While Federal Reserve Chairman Jerome Powell and other central bank officials have maintained that higher-than-normal inflation will be temporary and largely due to the reopening of Covid, Fink believes otherwise.
“I am concerned about inflation. “I do not believe inflation will be transitory,” Fink stated. Instead, he believes “it will become more systematic over time.” “How the Federal Reserve and other central banks navigate that will be very important,” he added.
In the years following the 2008 financial crisis, inflation in the United States remained largely below the central bank’s target of 2%. It has been higher in recent data readings, including Tuesday’s consumer price index report for June. Shortly after Fink spoke, the producer price index for June came in above expectations, rising 1% month over month versus estimates of a 0.6 percent gain. The headline PPI increased by 7.3 percent year on year, while the core rate increased by 5.6 percent.
Fink stated that his forecast for higher inflation is based on factors other than pandemic-related supply chain bottlenecks, though the latter is important right now. “I believe it represents a fundamental, foundational shift in how we navigate economic policy,” he said.

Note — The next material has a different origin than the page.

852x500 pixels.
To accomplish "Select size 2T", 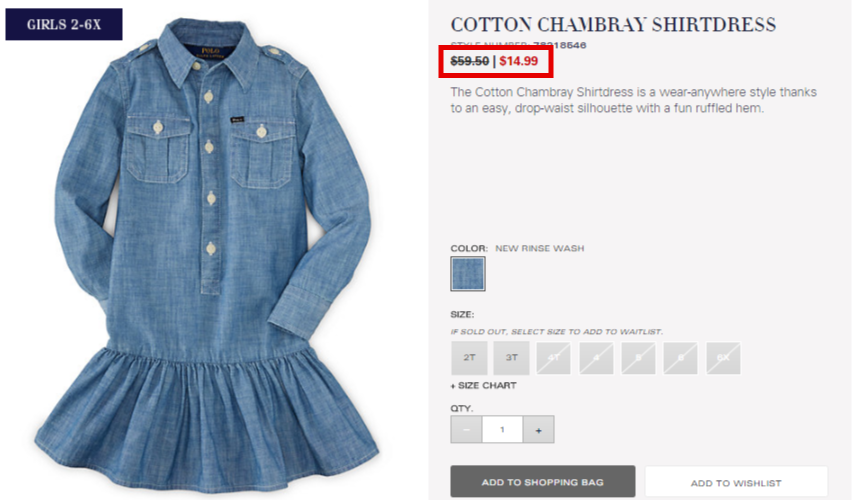I will (x=469, y=358).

“I believe that our post-World War II economic policy was based on consumerism. We have always believed that the cheapest products for Americans are the best way to ensure that more Americans have more options. We’ve moved away from that foundational belief in the last five years, and now we’re saying jobs are more important than consumerism,” Fink said.

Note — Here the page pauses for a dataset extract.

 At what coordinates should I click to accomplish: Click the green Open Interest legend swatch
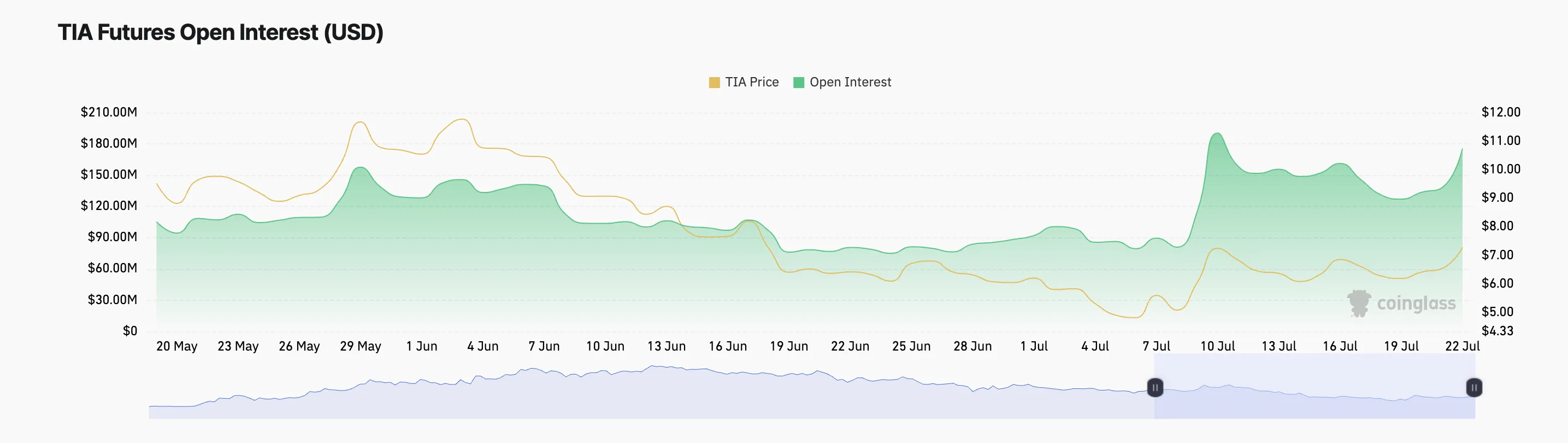coord(799,82)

According to Fink, there has been a greater emphasis on making supply chains less geographically concentrated. This includes efforts to bring manufacturing back to the United States after decades of it being outsourced.

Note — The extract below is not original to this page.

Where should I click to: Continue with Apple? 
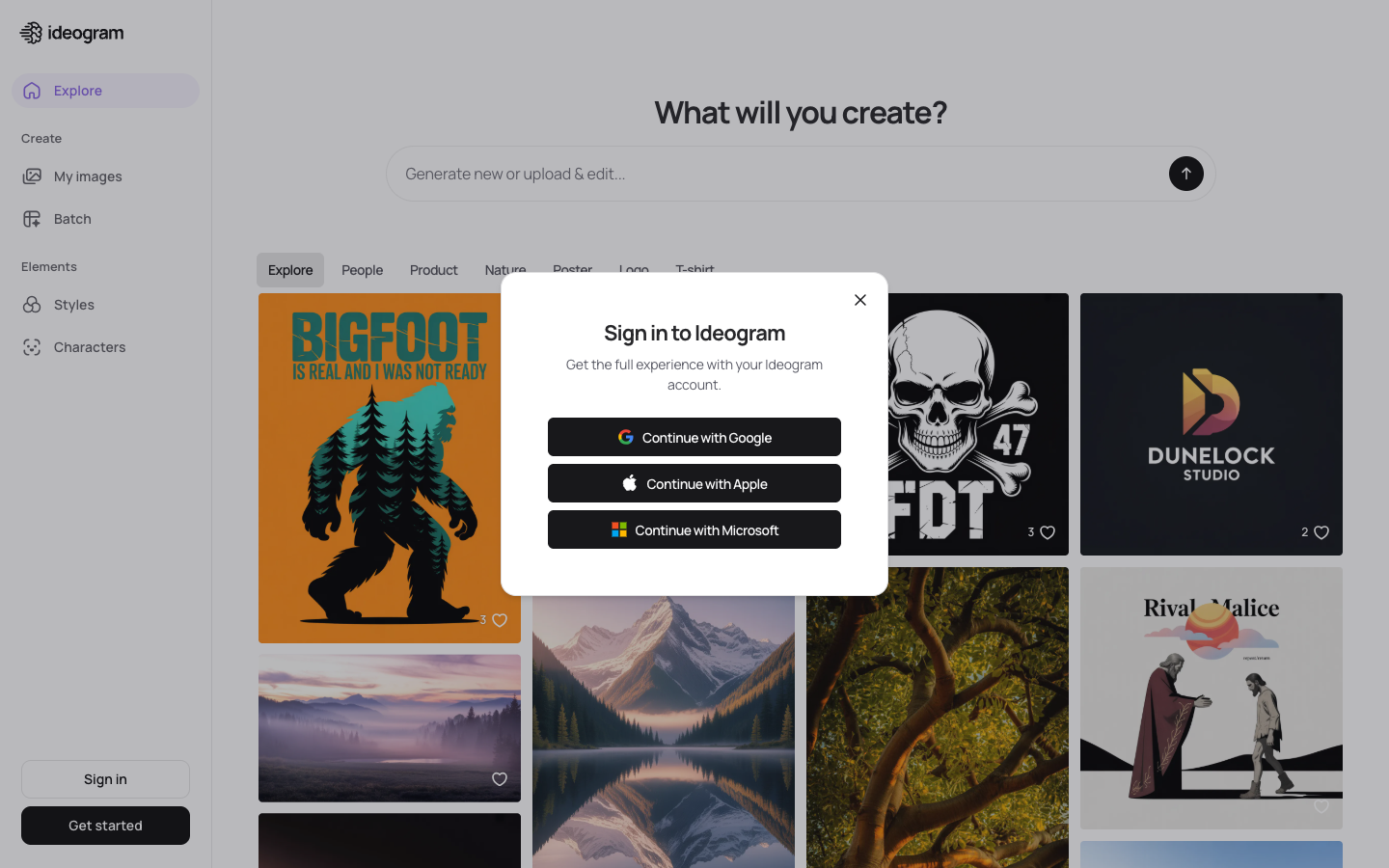tap(694, 483)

“That will almost certainly lead to more inflation,” Fink predicted.
Fink, who has become one of Wall Street’s most outspoken advocates for combating climate change, also stated that the shift away from fossil fuels and toward renewable energy is something to keep an eye on.
“If we do not focus on the demand curve in our energy transition and instead focus solely on supply, we will see rising energy prices.” I wonder what that means if we have $100 oil or $120 oil [per barrel]. That will be inflationary as well,” Fink predicted.
Some Wall Street analysts predict that oil will rise to $100 per barrel during the current energy cycle.
“I firmly believe that we will see wage increases and all that, so all of this points to 3.5 percent inflation or higher in the coming year,” Fink added.
Some, such as Jeremy Siegel of the Wharton School of Finance, argue that higher inflation is not a problem for the stock market. In an interview, Siegel emphasized his point, saying, “I’m not selling my stocks” despite believing the Fed is wrong about inflation.
The potential impact on the stock market is unknown, according to Fink.
“Inflation is good for equities if we can pass on the prices and it doesn’t change the margin, or if we can create better productivity, which we’ve done over the last 20 years,” Fink said. “If inflation is not absorbed in the margins through productivity, we will see flattening or declining margins.” That will be the pivotal question in terms of equities.”
Fink’s remarks On Wednesday, BlackRock reported higher-than-expected earnings and revenue for the second quarter of 2021. Assets under management increased by 30% year on year to $9.5 trillion.